Artigo Acesso aberto Produção Nacional Revisado por pares

Temporopolar amygdalohippocampectomy: seizure control and postoperative outcomes

2020; American Association of Neurological Surgeons; Volume: 134; Issue: 4 Linguagem: Inglês

10.3171/2020.3.jns192624

ISSN

1933-0693

Autores

João Paulo Sant Ana Santos de Souza, Gabriel Ayub, Mateus Henrique Nogueira, Tamires Zanão, Tátila Martins Lopes, Luciana Ramalho Pimentel‐Silva, Vinícius Domene, Gabriel García Márquez, Clarissa Lin Yasuda, Letícia Franceschet Ribeiro, Brunno Machado de Campos, José Paulo Cabral de Vasconcellos, Fábio Rogério, Andrei Fernandes Joaquim, Fernando Cendes, Hélder Tedeschi, Enrico Ghizoni,

Tópico(s)

Cerebrospinal fluid and hydrocephalus

Resumo

OBJECTIVE The objective of this study was to evaluate the efficacy and safety of a modified surgical approach for the treatment of temporal lobe epilepsy secondary to hippocampal sclerosis (HS). This modified approach, called temporopolar amygdalohippocampectomy (TP-AH), includes a transsylvian resection of the temporal pole and subsequent amygdalohippocampectomy utilizing the limen insula as an anatomical landmark. METHODS A total of 61 patients who were diagnosed with HS and underwent TP-AH between 2013 and 2017 were enrolled. Patients performed pre- and postoperative diffusion tensor imaging and were classified according to Engel’s scale for seizure control.
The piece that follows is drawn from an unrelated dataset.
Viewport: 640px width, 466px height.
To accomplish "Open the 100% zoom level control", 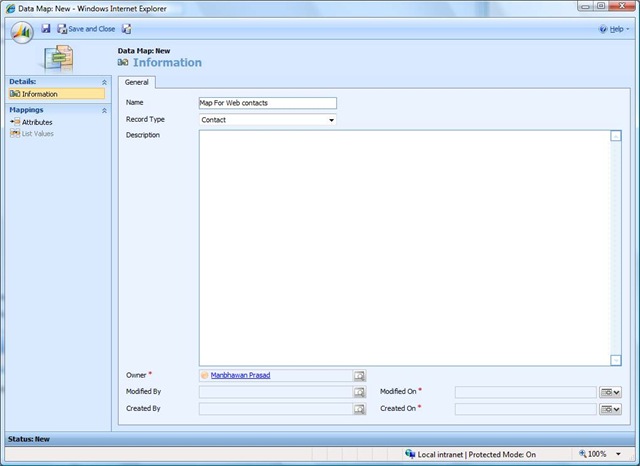I will pyautogui.click(x=599, y=454).
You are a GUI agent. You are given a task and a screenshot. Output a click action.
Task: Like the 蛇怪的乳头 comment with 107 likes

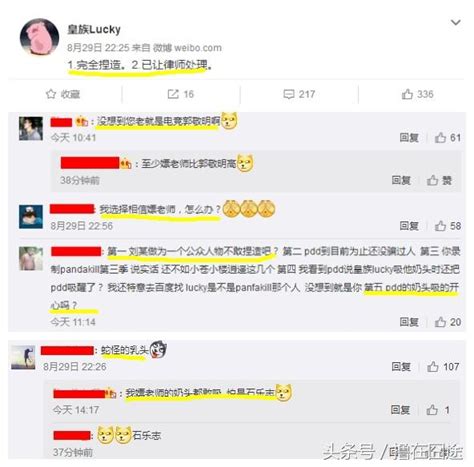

To evaluate the functional preservation of the temporal stem white-matter fiber tracts, the authors analyzed postoperative Humphrey perimetries and pre- and postoperative neurocognitive performance (Rey Auditory Verbal Learning Test [RAVLT], Weschler Memory Scale–Revised [WMS-R], intelligence quotient [IQ], Boston Naming Test [BNT], and semantic and phonemic fluency). Demographic data and surgical complications were also recorded and described. RESULTS After a median follow-up of 36 ± 16 months, 46 patients (75.4%) achieved Engel class I, of whom 37 (60.6%) were Engel class IA. No significant changes in either the inferior frontooccipital fasciculus and optic radiation tractography were observed postoperatively for both left- and right-side surgeries. Reliable perimetry was obtained in 40 patients (65.6%), of whom 27 (67.5%) did not present any visual field defects (VFDs) attributable to surgery, while 12 patients (30%) presented with quadrant VFD, and 1 patient (2.5%) presented with hemifield VFD. Despite a significant decline in verbal memory (p = 0.007 for WMS-R, p = 0.02 for RAVLT recognition), there were significant improvements in both IQ (p < 0.001) and visual memory (p = 0.007). Semantic and phonemic fluency, and scores on the BNT, did not change postoperatively. CONCLUSIONS TP-AH provided seizure control similar to historical temporal lobe approaches, with a tendency to preserve the temporal stem and a satisfactory incidence of VFD. Despite a significant decline in verbal memory, there were significant improvements in both IQ and visual memory, along with preservation of executive function. This approach can be considered a natural evolution of the selective transsylvian approach.